:: THE PROBLEM ::
Repeat every record exactly.

··· SUPPLIED ENTRIES

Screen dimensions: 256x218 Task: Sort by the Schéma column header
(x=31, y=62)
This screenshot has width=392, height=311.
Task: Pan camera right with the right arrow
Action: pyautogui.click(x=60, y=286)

······

:: OUTPUT FOR THIS EXERCISE ::
Screen dimensions: 256x218 Task: Sort by the Schéma column header
(x=31, y=62)
This screenshot has width=392, height=311.
Task: Pan camera right with the right arrow
Action: pyautogui.click(x=60, y=286)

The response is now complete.